BEGIN

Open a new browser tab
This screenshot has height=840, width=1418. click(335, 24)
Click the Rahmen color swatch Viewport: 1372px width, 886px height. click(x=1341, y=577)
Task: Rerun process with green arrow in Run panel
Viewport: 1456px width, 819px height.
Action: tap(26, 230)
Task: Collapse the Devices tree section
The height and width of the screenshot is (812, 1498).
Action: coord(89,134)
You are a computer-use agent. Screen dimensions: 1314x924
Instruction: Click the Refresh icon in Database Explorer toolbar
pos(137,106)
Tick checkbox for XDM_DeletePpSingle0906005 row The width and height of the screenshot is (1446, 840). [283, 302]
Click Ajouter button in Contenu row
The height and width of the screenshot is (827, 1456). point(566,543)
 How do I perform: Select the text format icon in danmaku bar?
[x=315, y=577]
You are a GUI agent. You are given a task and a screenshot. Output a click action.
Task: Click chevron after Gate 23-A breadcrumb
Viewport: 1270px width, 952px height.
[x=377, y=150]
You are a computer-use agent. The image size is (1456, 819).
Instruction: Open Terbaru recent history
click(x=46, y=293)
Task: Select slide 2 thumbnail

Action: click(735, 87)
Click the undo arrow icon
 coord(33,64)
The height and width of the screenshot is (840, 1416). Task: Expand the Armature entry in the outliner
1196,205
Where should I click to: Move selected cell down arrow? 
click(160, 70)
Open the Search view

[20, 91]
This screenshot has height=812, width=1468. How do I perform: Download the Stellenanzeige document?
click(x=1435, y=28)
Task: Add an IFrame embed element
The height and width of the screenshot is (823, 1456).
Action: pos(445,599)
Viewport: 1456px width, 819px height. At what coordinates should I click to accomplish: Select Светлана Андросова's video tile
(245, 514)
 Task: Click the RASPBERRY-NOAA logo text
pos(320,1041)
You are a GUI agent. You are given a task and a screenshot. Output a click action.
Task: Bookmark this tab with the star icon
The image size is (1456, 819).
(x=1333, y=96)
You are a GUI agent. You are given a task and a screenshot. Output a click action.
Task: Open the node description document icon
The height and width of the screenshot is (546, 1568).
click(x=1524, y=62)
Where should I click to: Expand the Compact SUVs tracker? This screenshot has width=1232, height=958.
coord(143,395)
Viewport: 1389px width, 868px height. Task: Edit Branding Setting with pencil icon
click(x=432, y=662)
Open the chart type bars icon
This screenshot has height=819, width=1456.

END

Each entry above has to be duplicated exactly as it stands.

▶ **Response to this exercise**
Open a new browser tab
This screenshot has height=840, width=1418. click(335, 24)
Click the Rahmen color swatch Viewport: 1372px width, 886px height. click(x=1341, y=577)
Task: Rerun process with green arrow in Run panel
Viewport: 1456px width, 819px height.
Action: tap(26, 230)
Task: Collapse the Devices tree section
The height and width of the screenshot is (812, 1498).
Action: coord(89,134)
You are a computer-use agent. Screen dimensions: 1314x924
Instruction: Click the Refresh icon in Database Explorer toolbar
pos(137,106)
Tick checkbox for XDM_DeletePpSingle0906005 row The width and height of the screenshot is (1446, 840). [283, 302]
Click Ajouter button in Contenu row
The height and width of the screenshot is (827, 1456). point(566,543)
 How do I perform: Select the text format icon in danmaku bar?
[x=315, y=577]
You are a GUI agent. You are given a task and a screenshot. Output a click action.
Task: Click chevron after Gate 23-A breadcrumb
Viewport: 1270px width, 952px height.
[x=377, y=150]
You are a computer-use agent. The image size is (1456, 819).
Instruction: Open Terbaru recent history
click(x=46, y=293)
Task: Select slide 2 thumbnail

Action: click(735, 87)
Click the undo arrow icon
 coord(33,64)
The height and width of the screenshot is (840, 1416). Task: Expand the Armature entry in the outliner
1196,205
Where should I click to: Move selected cell down arrow? 
click(160, 70)
Open the Search view

[20, 91]
This screenshot has height=812, width=1468. How do I perform: Download the Stellenanzeige document?
click(x=1435, y=28)
Task: Add an IFrame embed element
The height and width of the screenshot is (823, 1456).
Action: pos(445,599)
Viewport: 1456px width, 819px height. At what coordinates should I click to accomplish: Select Светлана Андросова's video tile
(245, 514)
 Task: Click the RASPBERRY-NOAA logo text
pos(320,1041)
You are a GUI agent. You are given a task and a screenshot. Output a click action.
Task: Bookmark this tab with the star icon
The image size is (1456, 819).
(x=1333, y=96)
You are a GUI agent. You are given a task and a screenshot. Output a click action.
Task: Open the node description document icon
The height and width of the screenshot is (546, 1568).
click(x=1524, y=62)
Where should I click to: Expand the Compact SUVs tracker? This screenshot has width=1232, height=958.
coord(143,395)
Viewport: 1389px width, 868px height. Task: Edit Branding Setting with pencil icon
click(x=432, y=662)
Open the chart type bars icon
This screenshot has height=819, width=1456.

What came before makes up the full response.